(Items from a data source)
§

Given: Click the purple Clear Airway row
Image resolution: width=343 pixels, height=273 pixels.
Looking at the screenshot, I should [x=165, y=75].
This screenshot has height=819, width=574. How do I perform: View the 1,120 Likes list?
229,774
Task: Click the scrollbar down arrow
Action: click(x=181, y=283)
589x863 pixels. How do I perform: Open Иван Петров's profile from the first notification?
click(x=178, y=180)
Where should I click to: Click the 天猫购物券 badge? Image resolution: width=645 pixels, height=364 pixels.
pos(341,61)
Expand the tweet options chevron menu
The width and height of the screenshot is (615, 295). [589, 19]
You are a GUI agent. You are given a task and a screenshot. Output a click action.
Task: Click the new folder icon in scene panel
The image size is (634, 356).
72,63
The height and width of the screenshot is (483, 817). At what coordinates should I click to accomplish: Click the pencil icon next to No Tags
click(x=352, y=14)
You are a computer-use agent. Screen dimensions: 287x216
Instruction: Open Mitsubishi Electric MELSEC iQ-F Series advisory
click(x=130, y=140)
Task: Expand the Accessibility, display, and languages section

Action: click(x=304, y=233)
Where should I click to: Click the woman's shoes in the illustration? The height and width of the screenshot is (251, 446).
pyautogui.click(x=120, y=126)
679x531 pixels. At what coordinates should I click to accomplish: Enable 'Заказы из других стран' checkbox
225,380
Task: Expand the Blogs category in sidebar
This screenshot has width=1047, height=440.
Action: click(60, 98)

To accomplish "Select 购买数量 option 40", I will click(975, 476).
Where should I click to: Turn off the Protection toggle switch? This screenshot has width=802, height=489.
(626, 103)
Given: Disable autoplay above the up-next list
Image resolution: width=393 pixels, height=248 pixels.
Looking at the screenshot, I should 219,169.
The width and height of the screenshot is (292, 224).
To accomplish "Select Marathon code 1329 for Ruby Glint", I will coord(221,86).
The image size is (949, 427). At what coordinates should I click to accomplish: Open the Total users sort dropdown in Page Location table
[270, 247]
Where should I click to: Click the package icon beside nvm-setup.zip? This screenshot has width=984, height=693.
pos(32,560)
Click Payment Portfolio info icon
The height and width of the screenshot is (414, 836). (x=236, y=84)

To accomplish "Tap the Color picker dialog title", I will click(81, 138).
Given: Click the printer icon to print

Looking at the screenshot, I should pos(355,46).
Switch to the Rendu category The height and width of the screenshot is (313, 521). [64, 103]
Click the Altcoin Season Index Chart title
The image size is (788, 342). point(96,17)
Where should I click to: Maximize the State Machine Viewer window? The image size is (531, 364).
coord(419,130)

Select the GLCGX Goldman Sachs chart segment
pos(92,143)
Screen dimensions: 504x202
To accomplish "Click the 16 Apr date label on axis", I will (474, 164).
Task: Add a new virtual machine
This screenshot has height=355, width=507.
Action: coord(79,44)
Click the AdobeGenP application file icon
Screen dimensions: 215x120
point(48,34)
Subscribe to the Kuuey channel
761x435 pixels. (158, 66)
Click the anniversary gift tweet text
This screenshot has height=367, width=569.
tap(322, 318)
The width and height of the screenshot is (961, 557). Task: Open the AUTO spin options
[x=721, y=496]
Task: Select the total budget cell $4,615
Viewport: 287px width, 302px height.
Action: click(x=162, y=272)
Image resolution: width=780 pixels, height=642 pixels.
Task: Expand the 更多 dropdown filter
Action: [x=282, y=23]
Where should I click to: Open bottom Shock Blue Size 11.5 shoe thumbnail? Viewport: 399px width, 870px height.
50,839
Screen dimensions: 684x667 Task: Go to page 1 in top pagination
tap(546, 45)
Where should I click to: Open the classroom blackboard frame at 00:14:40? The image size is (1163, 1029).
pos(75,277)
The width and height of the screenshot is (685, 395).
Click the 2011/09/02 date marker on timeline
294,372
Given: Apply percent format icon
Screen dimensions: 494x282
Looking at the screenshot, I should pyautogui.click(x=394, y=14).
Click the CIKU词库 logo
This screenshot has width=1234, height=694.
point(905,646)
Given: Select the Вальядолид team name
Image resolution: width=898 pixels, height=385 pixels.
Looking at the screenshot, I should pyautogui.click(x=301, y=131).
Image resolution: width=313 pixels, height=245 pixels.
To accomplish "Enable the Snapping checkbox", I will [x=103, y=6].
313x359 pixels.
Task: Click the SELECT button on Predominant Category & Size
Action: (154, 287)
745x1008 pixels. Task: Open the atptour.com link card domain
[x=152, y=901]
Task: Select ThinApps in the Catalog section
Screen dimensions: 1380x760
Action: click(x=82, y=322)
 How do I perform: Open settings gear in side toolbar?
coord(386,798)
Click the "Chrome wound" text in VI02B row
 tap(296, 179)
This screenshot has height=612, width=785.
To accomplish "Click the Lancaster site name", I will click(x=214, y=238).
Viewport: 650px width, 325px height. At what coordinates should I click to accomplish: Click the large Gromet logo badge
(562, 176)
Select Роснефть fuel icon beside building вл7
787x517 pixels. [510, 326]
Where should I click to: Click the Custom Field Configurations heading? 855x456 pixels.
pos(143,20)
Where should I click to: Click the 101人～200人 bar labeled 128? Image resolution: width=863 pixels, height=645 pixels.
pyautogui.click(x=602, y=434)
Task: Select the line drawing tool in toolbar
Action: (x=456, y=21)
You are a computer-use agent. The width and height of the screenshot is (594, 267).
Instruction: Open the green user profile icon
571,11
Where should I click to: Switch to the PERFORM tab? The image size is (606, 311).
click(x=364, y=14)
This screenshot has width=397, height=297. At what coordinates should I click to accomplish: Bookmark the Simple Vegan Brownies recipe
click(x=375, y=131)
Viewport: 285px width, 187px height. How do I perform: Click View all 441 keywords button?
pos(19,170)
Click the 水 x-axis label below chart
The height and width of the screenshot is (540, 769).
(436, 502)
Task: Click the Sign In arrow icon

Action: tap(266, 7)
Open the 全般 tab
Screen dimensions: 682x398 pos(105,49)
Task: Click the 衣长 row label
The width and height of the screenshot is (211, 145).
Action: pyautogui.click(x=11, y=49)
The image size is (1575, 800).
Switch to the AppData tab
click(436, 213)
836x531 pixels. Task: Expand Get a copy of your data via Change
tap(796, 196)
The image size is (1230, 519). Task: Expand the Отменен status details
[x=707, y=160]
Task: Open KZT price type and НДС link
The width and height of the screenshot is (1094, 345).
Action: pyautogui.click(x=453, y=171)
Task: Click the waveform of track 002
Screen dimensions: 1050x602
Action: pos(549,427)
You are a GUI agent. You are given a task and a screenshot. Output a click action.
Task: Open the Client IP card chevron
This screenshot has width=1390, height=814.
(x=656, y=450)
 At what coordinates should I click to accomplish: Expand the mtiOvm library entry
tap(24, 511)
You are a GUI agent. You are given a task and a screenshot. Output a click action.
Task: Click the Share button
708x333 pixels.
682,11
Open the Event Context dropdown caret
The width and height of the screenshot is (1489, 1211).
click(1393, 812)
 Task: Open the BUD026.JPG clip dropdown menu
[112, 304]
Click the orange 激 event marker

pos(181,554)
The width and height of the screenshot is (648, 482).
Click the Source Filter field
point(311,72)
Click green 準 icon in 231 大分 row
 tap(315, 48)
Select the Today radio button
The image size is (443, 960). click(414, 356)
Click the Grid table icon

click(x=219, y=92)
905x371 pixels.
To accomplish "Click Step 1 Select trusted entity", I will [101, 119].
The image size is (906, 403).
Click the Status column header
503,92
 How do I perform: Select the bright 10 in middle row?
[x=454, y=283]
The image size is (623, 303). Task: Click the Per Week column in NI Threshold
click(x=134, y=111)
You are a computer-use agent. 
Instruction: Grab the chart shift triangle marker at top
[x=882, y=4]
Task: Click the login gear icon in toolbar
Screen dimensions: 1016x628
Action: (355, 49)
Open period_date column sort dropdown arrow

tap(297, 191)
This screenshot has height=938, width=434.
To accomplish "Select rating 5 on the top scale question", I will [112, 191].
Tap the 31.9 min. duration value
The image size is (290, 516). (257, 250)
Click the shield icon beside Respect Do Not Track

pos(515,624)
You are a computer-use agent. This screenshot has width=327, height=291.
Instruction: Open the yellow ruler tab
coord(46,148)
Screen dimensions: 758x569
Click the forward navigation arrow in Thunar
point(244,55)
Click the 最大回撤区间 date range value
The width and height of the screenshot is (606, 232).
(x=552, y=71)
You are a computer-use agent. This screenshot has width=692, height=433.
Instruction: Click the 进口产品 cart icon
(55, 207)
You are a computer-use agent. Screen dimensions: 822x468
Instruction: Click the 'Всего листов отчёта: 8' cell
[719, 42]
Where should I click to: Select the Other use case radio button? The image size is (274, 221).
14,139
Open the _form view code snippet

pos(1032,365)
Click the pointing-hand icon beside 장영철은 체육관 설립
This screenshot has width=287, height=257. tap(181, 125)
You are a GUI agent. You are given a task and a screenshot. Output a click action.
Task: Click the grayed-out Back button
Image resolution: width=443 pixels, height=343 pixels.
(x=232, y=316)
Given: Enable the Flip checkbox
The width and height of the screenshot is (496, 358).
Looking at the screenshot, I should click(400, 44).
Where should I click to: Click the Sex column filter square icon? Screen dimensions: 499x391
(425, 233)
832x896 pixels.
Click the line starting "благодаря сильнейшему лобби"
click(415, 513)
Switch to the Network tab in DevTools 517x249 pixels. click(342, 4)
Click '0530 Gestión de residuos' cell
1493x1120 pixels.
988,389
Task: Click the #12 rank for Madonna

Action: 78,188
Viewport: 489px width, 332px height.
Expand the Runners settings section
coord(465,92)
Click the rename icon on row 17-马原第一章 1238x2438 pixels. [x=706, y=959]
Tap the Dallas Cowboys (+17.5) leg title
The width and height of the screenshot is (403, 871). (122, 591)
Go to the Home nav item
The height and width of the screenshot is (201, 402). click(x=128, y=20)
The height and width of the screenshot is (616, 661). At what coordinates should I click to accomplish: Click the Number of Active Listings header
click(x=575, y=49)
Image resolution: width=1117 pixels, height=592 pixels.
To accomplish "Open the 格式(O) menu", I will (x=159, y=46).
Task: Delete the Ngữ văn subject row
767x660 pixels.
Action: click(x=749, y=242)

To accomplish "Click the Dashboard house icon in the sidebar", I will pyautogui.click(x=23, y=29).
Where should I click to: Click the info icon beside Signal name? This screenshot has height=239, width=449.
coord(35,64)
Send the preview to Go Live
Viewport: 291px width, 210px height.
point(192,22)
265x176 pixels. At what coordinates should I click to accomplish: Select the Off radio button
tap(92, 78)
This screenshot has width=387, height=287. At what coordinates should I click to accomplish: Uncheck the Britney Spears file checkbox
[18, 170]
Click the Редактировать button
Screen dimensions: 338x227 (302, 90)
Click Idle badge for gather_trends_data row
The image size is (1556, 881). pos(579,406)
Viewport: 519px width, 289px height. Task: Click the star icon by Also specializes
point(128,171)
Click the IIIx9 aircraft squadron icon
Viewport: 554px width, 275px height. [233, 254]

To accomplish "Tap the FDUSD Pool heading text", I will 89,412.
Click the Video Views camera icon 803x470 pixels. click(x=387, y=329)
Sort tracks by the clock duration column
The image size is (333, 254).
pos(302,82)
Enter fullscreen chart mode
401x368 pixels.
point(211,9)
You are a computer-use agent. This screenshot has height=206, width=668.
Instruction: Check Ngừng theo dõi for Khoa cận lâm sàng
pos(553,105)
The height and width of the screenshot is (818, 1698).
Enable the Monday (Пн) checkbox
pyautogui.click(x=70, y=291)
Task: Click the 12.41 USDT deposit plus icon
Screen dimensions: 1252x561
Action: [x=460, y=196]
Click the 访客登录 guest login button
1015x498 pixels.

§

● **What is required**
Scan the data above and copy each line containing the word "axis".

● **Your solution**
To accomplish "Click the 16 Apr date label on axis", I will (474, 164).
Click the 水 x-axis label below chart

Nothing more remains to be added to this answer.